How Did Thousands of Sensitive LAPD Files Get Leaked? City Officials Seek Explanation

The Los Angeles city attorney’s office disclosed that a third‑party server hosted an unprotected directory containing roughly 337,000 police‑related documents. The cache included raw body‑camera video, medical records, and confidential civil‑lawsuit files, many marked as privileged. Hackers first teased samples on the dark web on March 20 before releasing the full set on March 27, prompting a rapid takedown that lasted only eight hours. An internal audit showed the link was clicked more than 5,000 times on the first day, suggesting a simple credential‑leak rather than a sophisticated intrusion.

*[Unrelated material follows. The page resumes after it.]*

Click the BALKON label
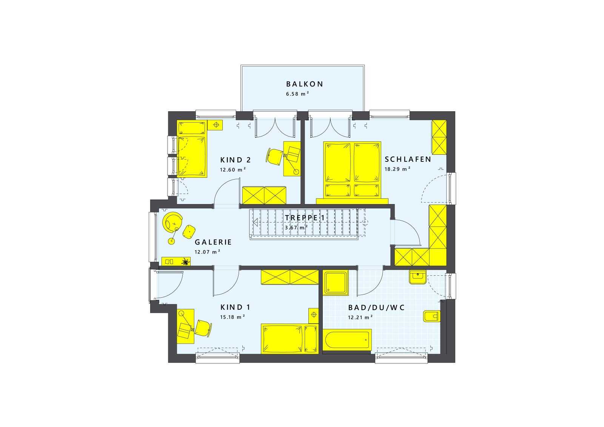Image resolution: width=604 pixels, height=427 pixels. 304,84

The fallout has quickly become a political flashpoint. City Attorney Hydee Feldstein Soto, who is seeking re‑election, lost the endorsement of the LAPD rank‑and‑file union after lawmakers accused her office of withholding critical details. Councilmember Ysabel Jurado demanded a full briefing, noting that senior officials were not notified promptly. The city’s public‑records reform efforts, already controversial, are now under scrutiny as the breach exposed documents that could revive old misconduct lawsuits. An FBI probe adds a federal dimension, while the city promises to notify affected individuals without “unreasonable delay.”

The incident underscores a broader shift in cyber risk for municipal agencies. According to the Identity Theft Resource Center, government‑targeted hacks rose to 165 in 2025, driven in part by AI‑powered tools that lower the barrier for opportunistic attackers. Unsecured internal links, like the one exploited in Los Angeles, are a common weak point that can be mitigated with multi‑factor authentication and regular access audits. As more public entities digitize sensitive records, experts warn that the cost of a breach now extends beyond immediate data loss to legal exposure, reputational damage, and electoral consequences.